START RECORDS FOR THE TASK

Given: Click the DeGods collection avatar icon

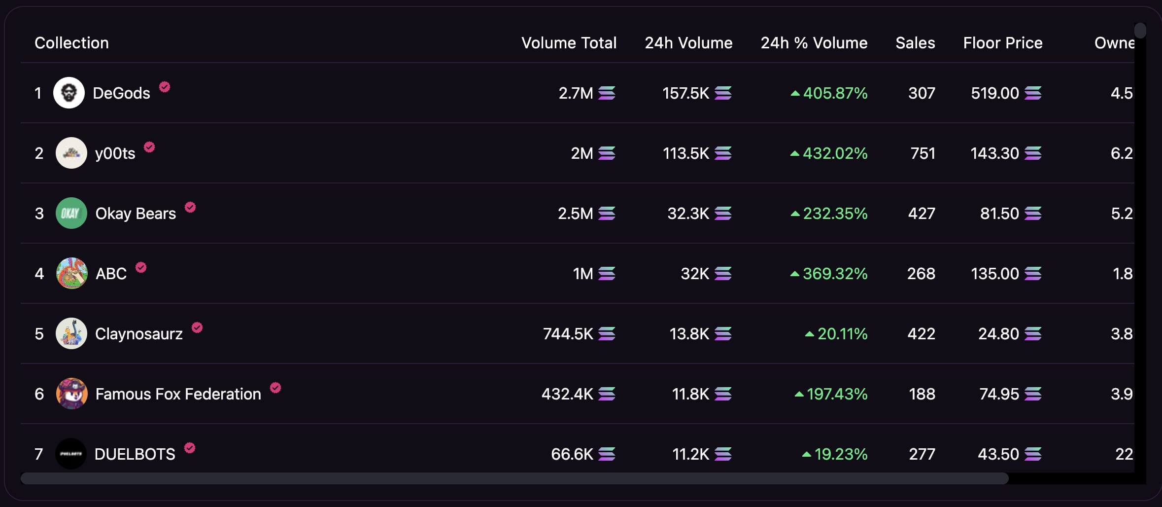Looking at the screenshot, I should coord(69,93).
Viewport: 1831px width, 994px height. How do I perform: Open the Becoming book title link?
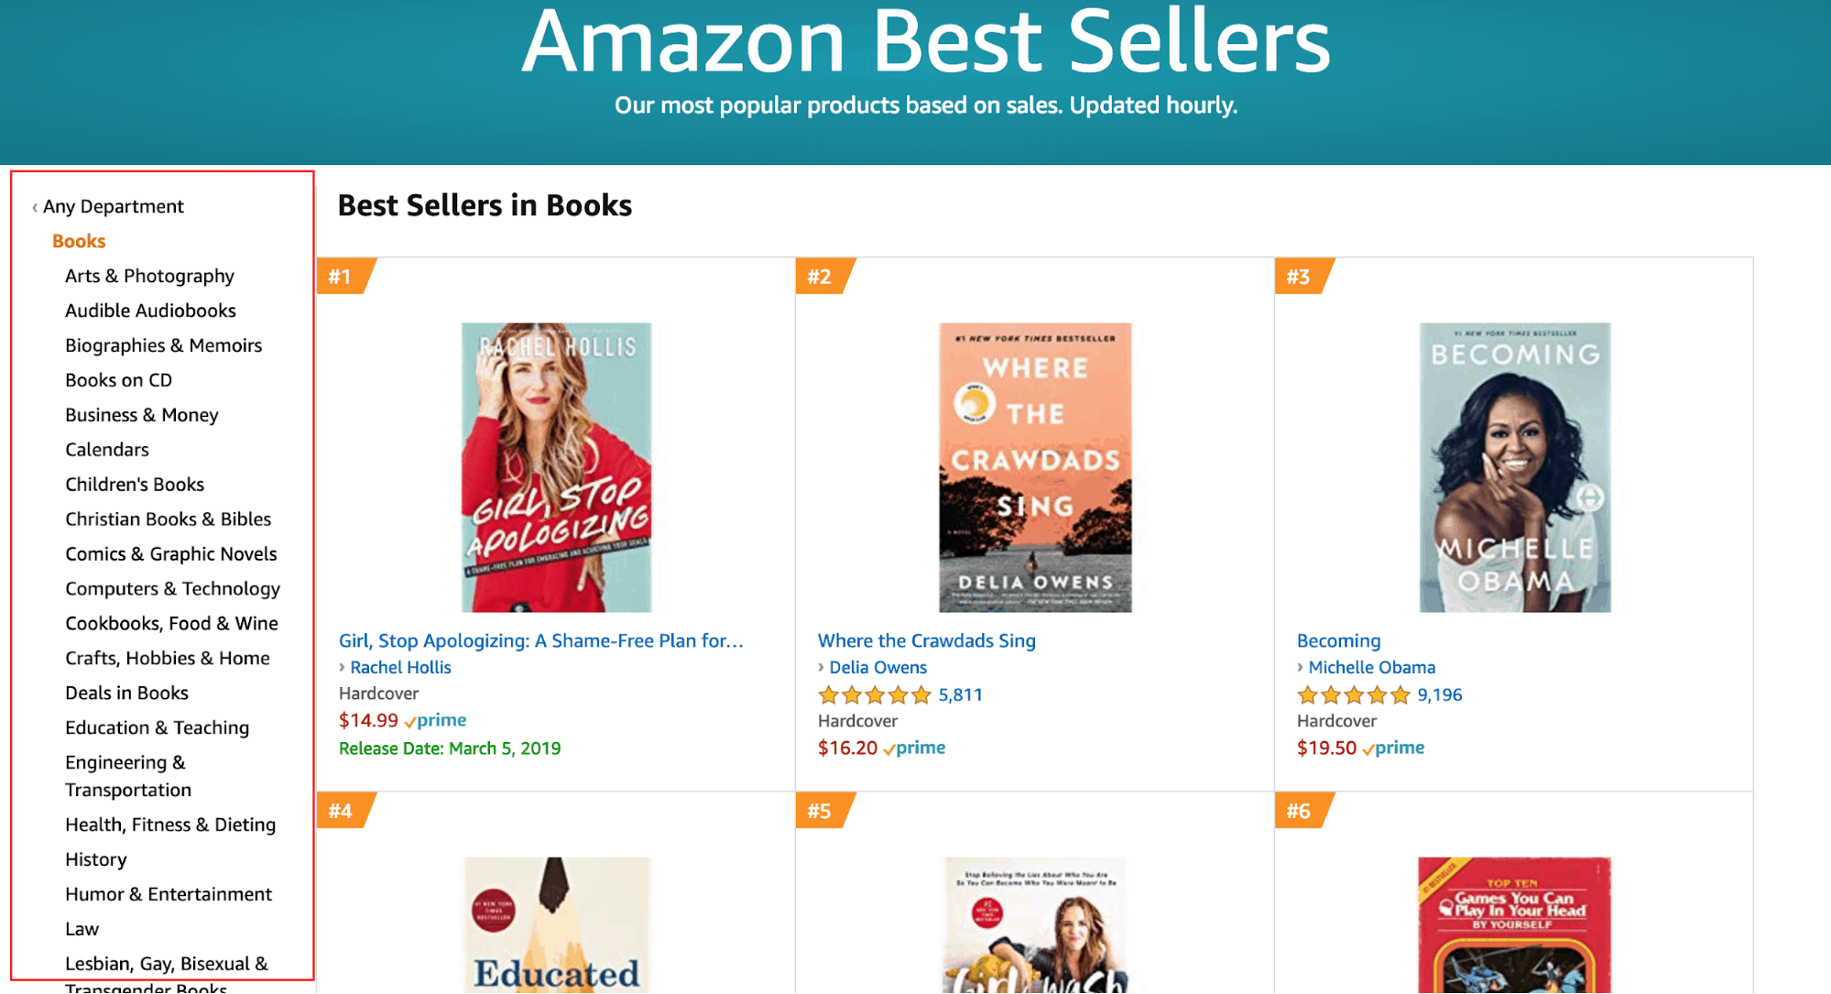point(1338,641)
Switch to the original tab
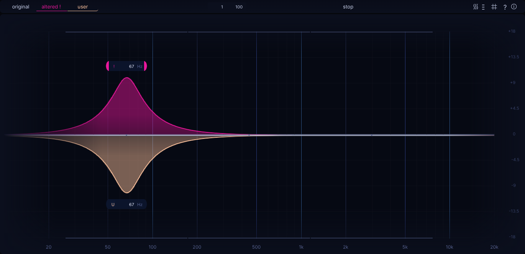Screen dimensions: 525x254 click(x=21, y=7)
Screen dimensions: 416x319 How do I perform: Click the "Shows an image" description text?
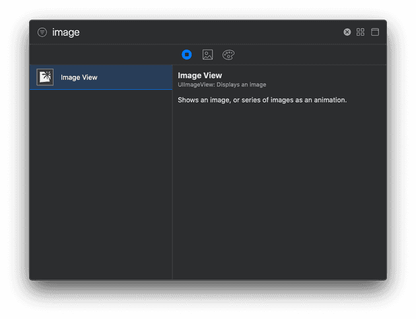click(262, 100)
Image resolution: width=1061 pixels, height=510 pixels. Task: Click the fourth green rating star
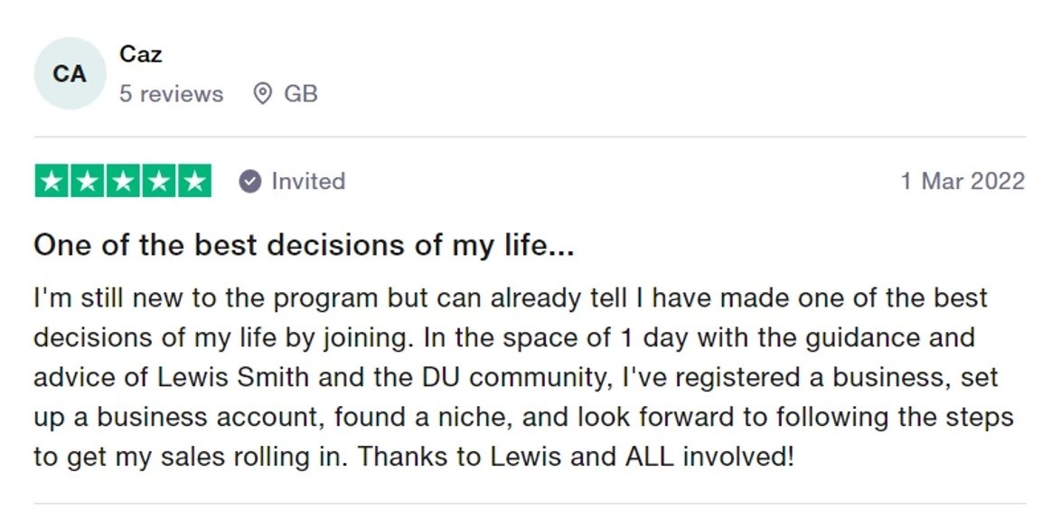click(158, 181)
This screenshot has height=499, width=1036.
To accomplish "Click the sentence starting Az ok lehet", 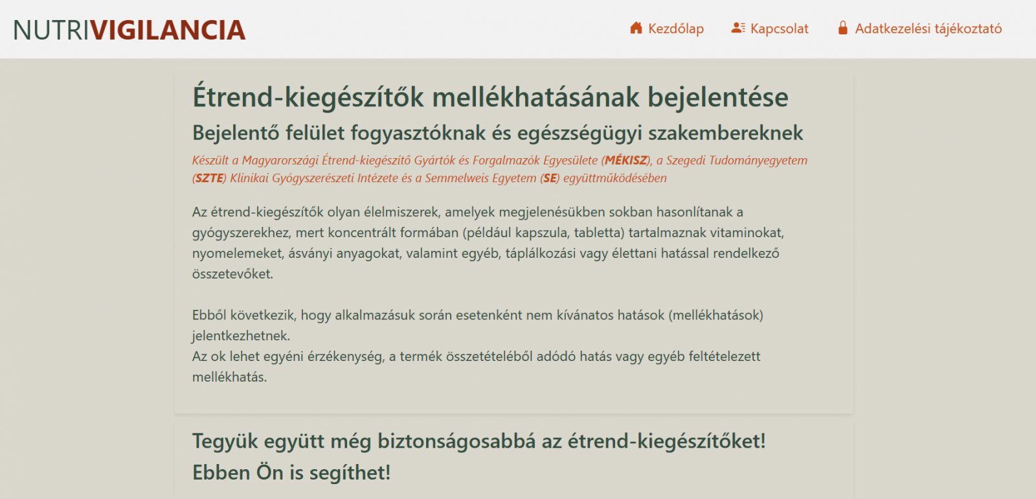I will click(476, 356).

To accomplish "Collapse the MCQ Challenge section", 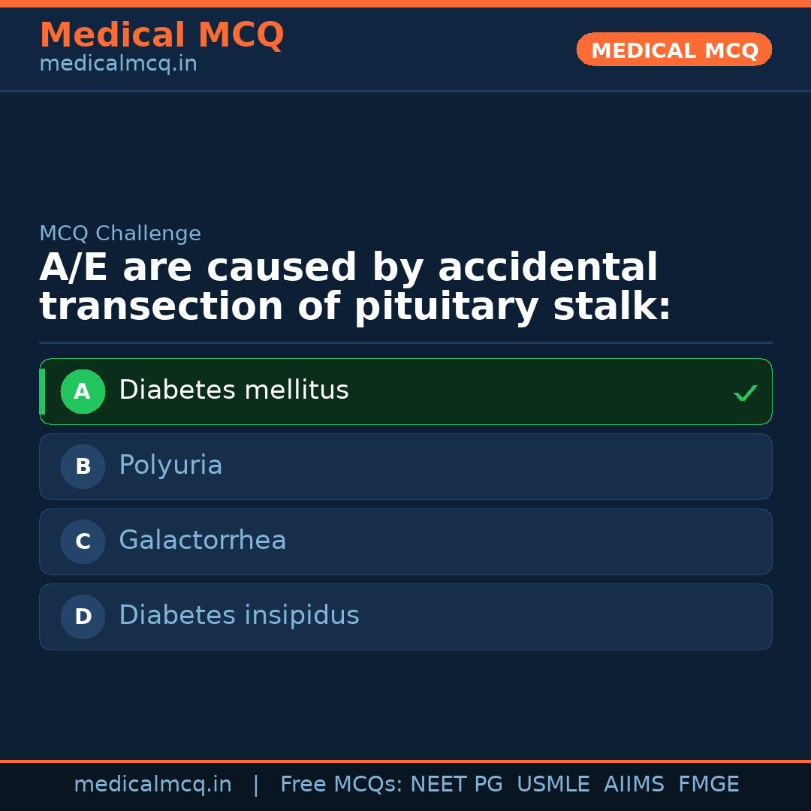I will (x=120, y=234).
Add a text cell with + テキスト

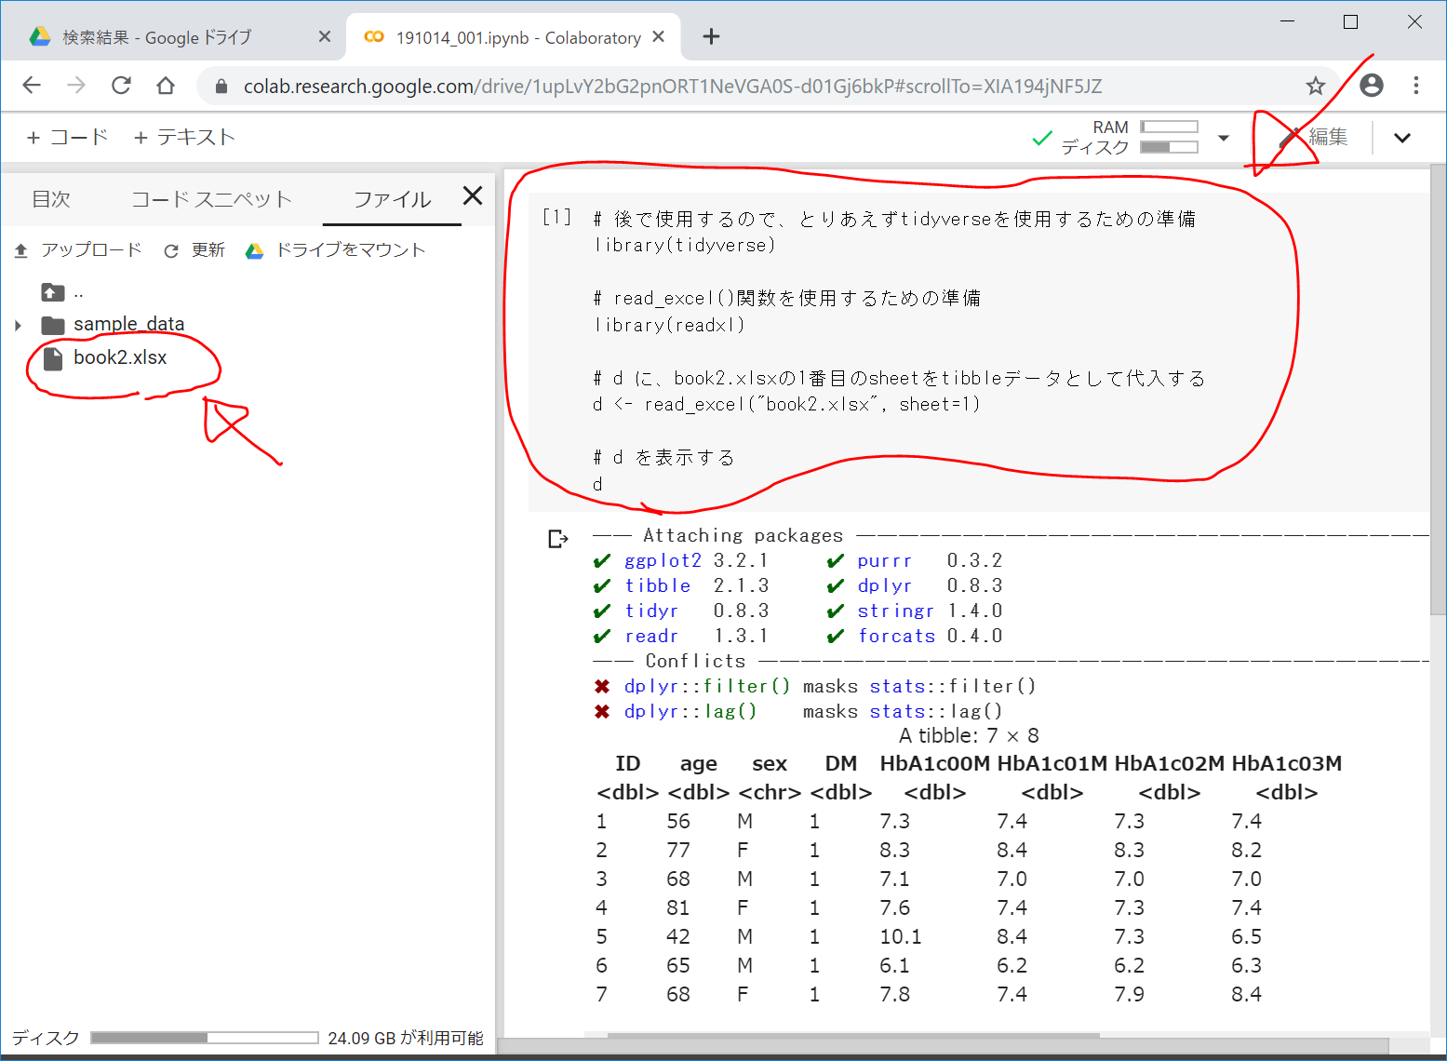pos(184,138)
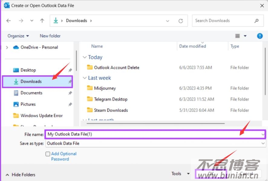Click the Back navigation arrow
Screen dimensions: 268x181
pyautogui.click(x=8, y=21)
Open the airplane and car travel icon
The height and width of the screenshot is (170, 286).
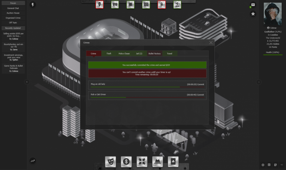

END RECORDS FOR THE TASK

◆ **WHAT YOU HAVE TO DO**
What is wanted is an exact copy of the lines from the line with "Open the airplane and car travel icon" through the end of the records, both ends included, pictures excluded.

◆ **RESPONSE BOX**
Open the airplane and car travel icon
The height and width of the screenshot is (170, 286).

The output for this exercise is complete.